ア「合一にのみ確定すべき場合」とは、必要的共同訴訟となる場合をいうと解されるところ、本件のように新たな当事者の参加により、当事者適格の瑕疵が治癒される場合も含むと解する。 

イしたがって、本件も「合一にのみ確定すべき場合」に当たるので、新たな構成員の共同訴訟参加が認められる。 

⑵ア一方で、新たな構成員がBに同調しない場合には、その者に対して訴訟告知(53条1項)し、共同訴訟参加を促すことが考えられる。もっとも、その者がBに同調しない以上、参加は期待できない。 

 イそこで、主観的追加的併合により、新たな構成員を被告に加えることができないか。 

(ア)この点、主観的追加的併合を認める明文の規定はない。 また、併合により、訴訟の遅延や審理の複雑化を招くおそれもある。 

 そこで、主観的追加的併合は認められないと解する。 

(イ)したがって、本件においても主観的追加的併合は認められず、Bとしては訴えを取り下げ、新たな構成員を被告に加えて再び訴えを提起するしかない。 

第2設問2 

1訴えの利益について 

⑴確認の訴えは、その対象が無限定となりうるし、確認判決に執行力がないために紛争解決の手段としては迂遠であるから、訴えの利益については厳密に判断すべきである。 

 そこで、①確認対象が適切であり、②即時確定の利益が認められ、③方法選択が適切といえる場合に限り、確認の利益が認められると解する。 

⑵ア上記の要件のうち、本件で問題となるのは①の要件であり、原則として、自己の現在の私法上の権利法律関係の積極的な確認でなければ、確認対象の適切性は認められないと解する。 

 イそして、判例は、訴訟代理人の代理権の存否は本案の前提としての手続的事項であるから、独自の訴えの利益は認められないとしている。 

 判例がかかる判断をした理由は、本案の前提としての手続的事項は、私法上の権利法律関係とはいえないからであると考えられる。 

 ウ以上を踏まえて本件についてみると、Zが会長の地位にあること及びZの解任決議の無効は、いずれもBのXの代表権を否定する事項であるところ、かかる事項は、Bの訴訟追行権を否定する手続的事項に過ぎないとも思える。 

 もっとも、BのXの代表権は、訴訟追行権を基礎づけるだけでなく、Xを代表して私法上の取引を行う権限を含んでいるから、単なる本案の前提たる手続的事項ではなく、私法上の権利法律関係であるということが出来る。 

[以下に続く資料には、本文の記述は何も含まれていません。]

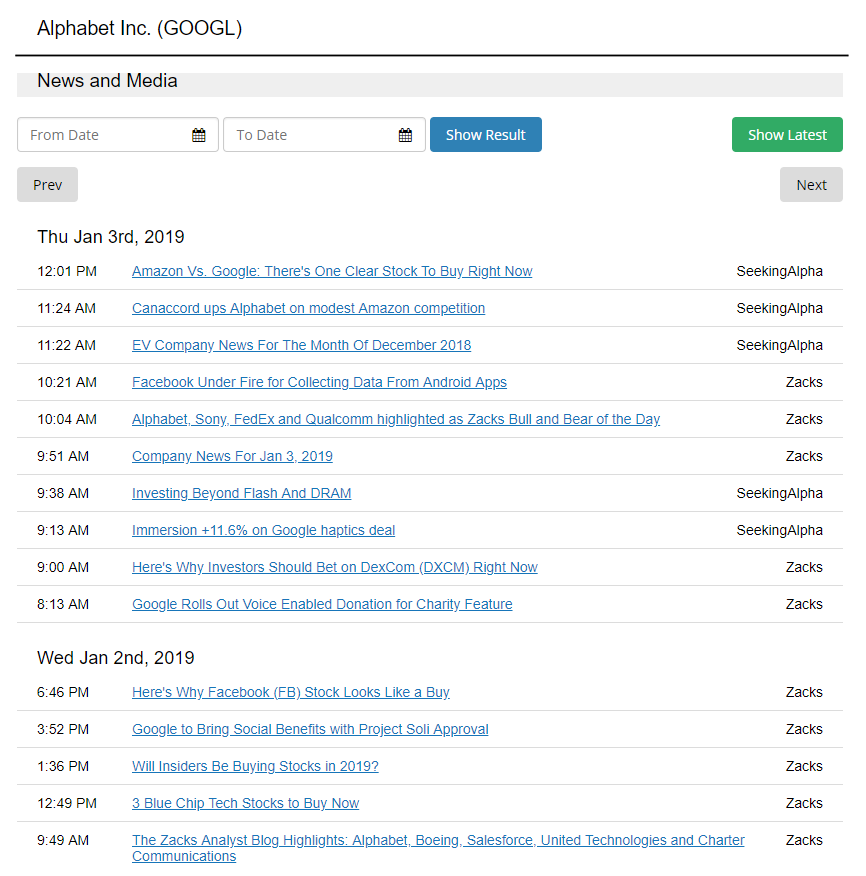Image resolution: width=866 pixels, height=876 pixels.
Task: Go to the Prev page
Action: coord(47,185)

 したがって、BのXの代表権を否定する、Zが会長の地位にあること及びZの解任決議の無効も、私法上の権利法律関係であるといえるから、その確認の訴えは、対象選択の適切性が認められ、確認の利益が認められる。 

2反訴の要件について 

⑴Zによる反訴が、「防御の方法と関連する請求」(146条1項)に当たらないか。 

ア「防御の方法と関連する請求」とは、本訴請求を理由なからしめる事実と内容や発生原因で共通である請求をいうと解する。 

イ本件では、前述の通り、Zが会長の地位にあること及び解任決議の無効の確認により、BのXの代表権が否定されることになるため、これによりBの訴訟追行権も認められず(37条、28条後段)、本訴は訴訟要件を欠き却下されるべきことになる。 

 そうだとすると、反訴たる確認の訴えは、本訴請求を却下させる事実と内容で共通であるといえ、「防御の方法と関連する請求」に当たる。 

⑵また、本件は、146条1項但書各号にも当たらない。 

⑶以上より、本件の反訴は、146条1項所定の要件を満たす。 

第3設問3 

1下線部①について 

判例は、権利能力なき社団が、当該社団の構成員の訴訟担当であるため、115条1項2号に基づいて判決の効力が構成員に及ぶとしていると考えられる。 

 ⑵もっとも、本件では、XのYに対する総有権確認請求の判決の既判力は、XY間で生じるに過ぎず、同様にXのZに対する請求の判決の既判力も、XZ間で生じるに過ぎないため、何ら請求のないYZ間においては既判力は生じない。 

 そこで、このような本件においても、XZ間の判決の既判力が、Xの構成員たるZに及ぶと解することができるか。 

 アこの点、既判力とは、判決主文に生じる後訴での通用性ないし拘束力をいうと解されるところ、その趣旨は、手続保障による自己責任に基づく紛争の蒸し返しの防止にある。 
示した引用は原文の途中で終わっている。